Introduction to Unicode and Code Page Support

This document covers the following topics:


About Code Pages and Unicode

A traditional code page is a list of selected character codes, arranged in a certain order, that support specific languages or groups of languages that share common scripts. A code page can contain a maximum of 256 character codes. For character sets which contain more than 256 characters (for example, Chinese or Japanese), double-byte code unit handling (DBCS) is used: DBCS code pages are actually multi-byte encodings, a mix of 1-byte and 2-byte code points.

Code pages have the inherent disadvantage of not being able to be used to store different languages in the same data stream. Unicode was designed to remove this restriction by providing a standard encoding for all character sets which is independent of the platform, program, or language used to access the data. With Unicode, a unique number is provided for every character.

A single number is assigned to each code element defined by the Unicode Standard. Each of these numbers is called a "code point" and, when referred to in text, is listed in hexadecimal form following the prefix "U". For example, the code point "U+0041" is the hexadecimal number "0041" (equal to the decimal number "65"). It represents the character "A" in the Unicode Standard which is named "LATIN CAPITAL LETTER A".

The Unicode Standard defines three encoding forms that allow the same data to be transmitted in a byte, word or double word oriented format. A "code unit" is the minimal bit combination that can represent a character in a specific encoding. The Unicode Standard uses 8-bit code units in the UTF-8 encoding form, 16-bit code units in the UTF-16 encoding form, and 32-bit code units in the UTF-32 encoding form. All three encoding forms encode the same common character repertoire and can be efficiently transformed into one another without loss of data.

In the context of Natural, we are concerned with two of these encoding forms: UTF-16 and UTF-8. Natural uses UTF-16 for the coding of Unicode strings at runtime and UTF-8 for the coding of Unicode data in files. UTF-16 is an endian-dependent 2-byte encoding; the endian format that will be used depends on the platform. UTF-8 is a variable-length encoding.

For a complete description of Unicode, see the Unicode consortium web site at http://www.unicode.org/.

Note:
For obtaining information on Unicode code points, you can use the SYSCP utility.

About Unicode and Code Page Support in Natural

For Unicode support, the Natural data format U and specific statements, parameters and system variables are used. For details, see the remainder of this documentation.

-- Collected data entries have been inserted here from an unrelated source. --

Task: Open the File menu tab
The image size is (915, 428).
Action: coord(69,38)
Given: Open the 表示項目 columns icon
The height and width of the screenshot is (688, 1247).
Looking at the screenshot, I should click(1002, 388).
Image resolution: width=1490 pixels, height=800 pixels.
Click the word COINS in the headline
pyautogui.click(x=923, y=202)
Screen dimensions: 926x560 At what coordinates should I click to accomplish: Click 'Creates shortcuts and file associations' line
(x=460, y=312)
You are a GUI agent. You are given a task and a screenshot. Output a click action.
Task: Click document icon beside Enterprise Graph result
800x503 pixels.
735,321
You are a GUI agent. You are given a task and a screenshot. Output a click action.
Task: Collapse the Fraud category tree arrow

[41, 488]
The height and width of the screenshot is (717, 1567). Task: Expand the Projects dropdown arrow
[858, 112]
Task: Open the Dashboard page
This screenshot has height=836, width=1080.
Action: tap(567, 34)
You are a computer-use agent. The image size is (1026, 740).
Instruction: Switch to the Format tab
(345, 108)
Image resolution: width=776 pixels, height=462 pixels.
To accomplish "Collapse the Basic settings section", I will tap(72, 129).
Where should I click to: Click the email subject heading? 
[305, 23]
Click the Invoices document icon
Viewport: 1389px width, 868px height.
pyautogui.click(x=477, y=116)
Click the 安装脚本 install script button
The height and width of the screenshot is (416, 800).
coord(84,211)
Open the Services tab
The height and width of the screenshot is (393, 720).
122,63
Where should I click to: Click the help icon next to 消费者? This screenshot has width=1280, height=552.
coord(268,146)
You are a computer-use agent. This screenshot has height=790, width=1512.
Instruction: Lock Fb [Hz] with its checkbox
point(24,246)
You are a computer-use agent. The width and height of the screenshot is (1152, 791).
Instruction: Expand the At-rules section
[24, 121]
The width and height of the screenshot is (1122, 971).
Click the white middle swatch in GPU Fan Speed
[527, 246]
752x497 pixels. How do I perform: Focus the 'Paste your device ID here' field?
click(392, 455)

Most existing data is available in code page format. When converting this data to Unicode, it is required that the correct code page is used. Natural provides the possibility to define the correct code page on several levels:

  • The system code page is used if a default code page is not defined in Natural.

    If no code page is defined (CP=OFF), a default code page is not defined. CP=AUTO is intended to adjust the Natural session to the code page of the current I/O device.

  • The default code page is used when the Natural parameter CP is defined; this overwrites the operating system's code page.

  • The object code page which is defined, for example, for a source overwrites the default code page for this object.

When using Unicode strings and code page strings in one application, Natural performs implicit conversions where necessary (for example, when moving or comparing data). Explicit conversions can be performed with the statement MOVE ENCODED.

In most cases, existing applications which do not require Unicode support, will run unchanged. Changes can be necessary if the existing sources are encoded in different code pages. For more information, see Migrating Existing Applications later in this documentation.

It is not possible to run an existing application and also support Unicode data without any changes to the application. The Natural data format U has to be introduced in the application and it will most probably not suffice to simply replace the A format definitions with U format definitions. All code which assumes a specific memory layout of strings (for example, REDEFINE from alphanumeric to numeric format) has to be adapted.

Unicode characters are not permitted within variable names, object names and library names.

Unicode-based data are supported for Adabas and Db2.

Natural uses the International Components for Unicode (ICU) library for Unicode collation and conversion. For more information, see http://userguide.icu-project.org/. See also International Components for Unicode for Software AG (ICS) later in this documentation.